____ Exercise data

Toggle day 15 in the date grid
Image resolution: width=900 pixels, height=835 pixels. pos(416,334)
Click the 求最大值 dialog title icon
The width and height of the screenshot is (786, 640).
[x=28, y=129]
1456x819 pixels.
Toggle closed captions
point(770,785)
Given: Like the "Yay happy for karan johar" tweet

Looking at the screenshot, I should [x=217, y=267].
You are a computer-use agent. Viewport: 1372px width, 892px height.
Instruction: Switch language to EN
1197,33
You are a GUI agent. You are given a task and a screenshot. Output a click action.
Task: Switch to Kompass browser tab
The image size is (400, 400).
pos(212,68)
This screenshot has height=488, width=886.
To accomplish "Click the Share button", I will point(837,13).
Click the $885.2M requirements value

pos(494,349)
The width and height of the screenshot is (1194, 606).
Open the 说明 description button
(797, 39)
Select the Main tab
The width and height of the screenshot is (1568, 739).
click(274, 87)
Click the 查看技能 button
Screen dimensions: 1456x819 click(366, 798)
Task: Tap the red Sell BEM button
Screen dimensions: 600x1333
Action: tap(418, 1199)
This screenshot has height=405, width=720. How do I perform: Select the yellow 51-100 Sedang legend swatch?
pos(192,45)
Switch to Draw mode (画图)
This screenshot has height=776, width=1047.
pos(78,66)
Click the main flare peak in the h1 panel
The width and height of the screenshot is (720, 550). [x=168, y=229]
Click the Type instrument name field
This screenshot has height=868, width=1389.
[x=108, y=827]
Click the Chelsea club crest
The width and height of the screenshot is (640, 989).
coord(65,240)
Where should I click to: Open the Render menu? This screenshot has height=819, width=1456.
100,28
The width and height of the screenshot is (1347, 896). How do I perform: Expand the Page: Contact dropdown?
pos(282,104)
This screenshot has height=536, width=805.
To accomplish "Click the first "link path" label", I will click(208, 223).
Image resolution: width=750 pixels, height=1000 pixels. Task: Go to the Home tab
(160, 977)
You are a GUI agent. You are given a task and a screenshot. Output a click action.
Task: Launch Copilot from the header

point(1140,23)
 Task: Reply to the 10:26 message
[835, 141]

________

### Exercise aim
Put every line of the data above into a Markdown table with the columns Row and Line, numbering the rows in order and leaving out blank lines.

### Answer for the task
| Row | Line |
|---|---|
| 1 | Toggle day 15 in the date grid |
| 2 | Image resolution: width=900 pixels, height=835 pixels. pos(416,334) |
| 3 | Click the 求最大值 dialog title icon |
| 4 | The width and height of the screenshot is (786, 640). |
| 5 | [x=28, y=129] |
| 6 | 1456x819 pixels. |
| 7 | Toggle closed captions |
| 8 | point(770,785) |
| 9 | Given: Like the "Yay happy for karan johar" tweet |
| 10 | Looking at the screenshot, I should [x=217, y=267]. |
| 11 | You are a computer-use agent. Viewport: 1372px width, 892px height. |
| 12 | Instruction: Switch language to EN |
| 13 | 1197,33 |
| 14 | You are a GUI agent. You are given a task and a screenshot. Output a click action. |
| 15 | Task: Switch to Kompass browser tab |
| 16 | The image size is (400, 400). |
| 17 | pos(212,68) |
| 18 | This screenshot has height=488, width=886. |
| 19 | To accomplish "Click the Share button", I will point(837,13). |
| 20 | Click the $885.2M requirements value |
| 21 | pos(494,349) |
| 22 | The width and height of the screenshot is (1194, 606). |
| 23 | Open the 说明 description button |
| 24 | (797, 39) |
| 25 | Select the Main tab |
| 26 | The width and height of the screenshot is (1568, 739). |
| 27 | click(274, 87) |
| 28 | Click the 查看技能 button |
| 29 | Screen dimensions: 1456x819 click(366, 798) |
| 30 | Task: Tap the red Sell BEM button |
| 31 | Screen dimensions: 600x1333 |
| 32 | Action: tap(418, 1199) |
| 33 | This screenshot has height=405, width=720. How do I perform: Select the yellow 51-100 Sedang legend swatch? |
| 34 | pos(192,45) |
| 35 | Switch to Draw mode (画图) |
| 36 | This screenshot has height=776, width=1047. |
| 37 | pos(78,66) |
| 38 | Click the main flare peak in the h1 panel |
| 39 | The width and height of the screenshot is (720, 550). [x=168, y=229] |
| 40 | Click the Type instrument name field |
| 41 | This screenshot has height=868, width=1389. |
| 42 | [x=108, y=827] |
| 43 | Click the Chelsea club crest |
| 44 | The width and height of the screenshot is (640, 989). |
| 45 | coord(65,240) |
| 46 | Where should I click to: Open the Render menu? This screenshot has height=819, width=1456. |
| 47 | 100,28 |
| 48 | The width and height of the screenshot is (1347, 896). How do I perform: Expand the Page: Contact dropdown? |
| 49 | pos(282,104) |
| 50 | This screenshot has height=536, width=805. |
| 51 | To accomplish "Click the first "link path" label", I will click(208, 223). |
| 52 | Image resolution: width=750 pixels, height=1000 pixels. Task: Go to the Home tab |
| 53 | (160, 977) |
| 54 | You are a GUI agent. You are given a task and a screenshot. Output a click action. |
| 55 | Task: Launch Copilot from the header |
| 56 | point(1140,23) |
| 57 |  Task: Reply to the 10:26 message |
| 58 | [835, 141] |